30 years ago

From the West Sussex County Times of Friday, October 1, 1982.

His Royal Highness, the Duke of Gloucester, first cousin to the Queen, touched down in Horsham at the start of a flying visit to Sussex.

His Wessex helicopter of the Queen’s Flight landed in the playing fields of Collyer’s Sixth Form College in Hurst Road to rousing cheers from its 800 pupils who this year are celebrating the school’s 450th year.

The Duke came to lay a commemorative stone for the college’s new extension before going on to Worthing, Aldingbourne and Chichester.

He was met by the Lord Lieutenant of West Sussex, Lavinia, Duchess of Norfolk, who introduced him to local and county dignitaries as police special branch officers hovered discreetly nearby.

The Duke then reviewed a guard-of-honour from the college’s combined cadet force.

Once the formalities were over, he went on a brief walkabout to admire the college facilities and meet some of the students.

Marks and Spencer are one step nearer the opening of the Horsham store following approval by district councillors of outstanding details of design.

Approval was given for a three-storey building containing 42,000 square feet of floor space for sales and stock plus offices, staff quarters and goods reception areas.

Proposals also include 40 car parking spaces on the roof of the new building with access from the fourth floor of Albion Way multi-storey car park. These spaces will be for public use under pay and display arrangements.

Members of the council’s area one planning committee were told the building would be designed to introduce an elevational appearance to Swan Walk, harmonising with existing premises.

Details of brickwork and other materials will be the subject of further conditions requiring samples to be submitted for approval. Alan Joyner, district planning officer, told members the proposals were much in line with the outline permission granted in April.

Marks and Spencer has not been discouraged by the failure to find a buyer for a similar store in Horsham, Grants, which is still on the market.

Uproar over lorries thundering through Storrington broke out at the parish council’s meeting.

“If we don’t start shouting we are not going to get anything done,” warned parish councillor Mrs Thelma Kirker-Head. She expressed concern about dust caused by lorries and ‘deafening’ noise.

She suggested a weight limit should be imposed on vehicles to try and solve the problem. Her comments came after a report by the council’s highways, footpaths and street lighting committee about goods vehicles on village roads.

The committee noted that in recent years the goods traffic passing through Storrington has increased considerably.

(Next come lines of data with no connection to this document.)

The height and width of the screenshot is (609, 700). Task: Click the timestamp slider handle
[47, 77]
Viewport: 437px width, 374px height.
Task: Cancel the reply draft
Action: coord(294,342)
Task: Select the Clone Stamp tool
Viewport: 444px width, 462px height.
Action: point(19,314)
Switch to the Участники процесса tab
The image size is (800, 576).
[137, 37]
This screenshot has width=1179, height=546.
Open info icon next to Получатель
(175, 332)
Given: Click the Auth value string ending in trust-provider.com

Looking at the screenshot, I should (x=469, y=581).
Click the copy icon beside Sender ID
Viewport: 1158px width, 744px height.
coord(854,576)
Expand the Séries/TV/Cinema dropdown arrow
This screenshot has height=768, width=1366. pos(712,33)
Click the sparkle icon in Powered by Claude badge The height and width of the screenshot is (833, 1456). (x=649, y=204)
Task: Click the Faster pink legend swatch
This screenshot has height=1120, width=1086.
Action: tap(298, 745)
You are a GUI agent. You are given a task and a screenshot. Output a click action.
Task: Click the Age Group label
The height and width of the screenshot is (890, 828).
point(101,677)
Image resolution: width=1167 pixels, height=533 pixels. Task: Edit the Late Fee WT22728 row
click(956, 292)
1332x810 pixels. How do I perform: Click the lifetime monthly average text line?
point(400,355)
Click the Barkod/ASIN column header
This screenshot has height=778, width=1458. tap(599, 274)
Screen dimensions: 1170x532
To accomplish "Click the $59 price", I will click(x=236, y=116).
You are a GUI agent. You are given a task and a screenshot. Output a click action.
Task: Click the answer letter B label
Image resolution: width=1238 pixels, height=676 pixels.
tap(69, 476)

A greater quantity of goods traffic was also being generated from the Water Lane industrial estate.

The committee had a discussion with Horsham District Council planners when it was agreed to resubmit to West Sussex County Council that a bypass for the village should be incorporated in the local plan covering the next ten years.

The committee had recently thrashed out the possibilities of a bypass, or an enforceable designated route for goods traffic, or a total ban on all parking of vehicles in the village centre to improve traffic flow. Finally, it had agreed that a bypass would be the only real remedy.